At extraordinary elections held on February 9, 2020, Ramin Mammadov was nominated as a single candidate of the New Azerbaijan Party for the parliamentary seat from the 64th Sabirabad constituency. He was elected as a member of Milli Majlis (Parliament) with 12,677 votes or 56.2% of the total.

As he had been elected as a Member of the Milli Majlis (Parliament), Ramin Mammadov was relieved of his position as deputy chairman of the State Committee for Work with Diaspora by Order No. 1908 of the President of the Republic of Azerbaijan Ilham Aliyev, dated March 9, 2020.

He served as a member of the Committee on Family, Women, and Children’s Affairs of the Parliament, and a member of the Committee on International Relations and Inter-Parliamentary Relations. He held positions as head of the Azerbaijan-Cambodia Inter-Parliamentary Relations Working Group and a member of working groups on relations with the parliaments of China, France, Israel, Italy, and Korea.

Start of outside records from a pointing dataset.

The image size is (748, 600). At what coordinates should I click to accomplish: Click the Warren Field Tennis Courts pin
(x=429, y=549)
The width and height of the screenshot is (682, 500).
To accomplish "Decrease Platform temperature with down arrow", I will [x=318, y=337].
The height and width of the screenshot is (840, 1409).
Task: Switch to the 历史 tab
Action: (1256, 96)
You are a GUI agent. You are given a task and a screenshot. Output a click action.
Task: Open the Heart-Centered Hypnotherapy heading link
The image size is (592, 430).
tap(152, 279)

March 1, 2023, Ramin Mammadov was appointed as the point person for contacts with Armenian residents living in the Karabakh region of the Republic of Azerbaijan. By the Order of the President of the Republic of Azerbaijan dated April 8, 2024, he was appointed as chairman of the State Committee on Affairs with Religious Associations of the Republic of Azerbaijan.

Ramin Mammadov is a member of the New Azerbaijan Party and was elected as a member of the Party's Board at the 7th Congress of the New Azerbaijan Party held on March 5, 2021.

== Awards ==

- Medal "For Distinction in the Civil Service" by the Order of the President of the Republic of Azerbaijan Mr. Ilham Aliyev dated July 6, 2012.
- Medal "Progress" by the Order of the President of the Republic of Azerbaijan Mr. Ilham Aliyev dated November 18, 2017.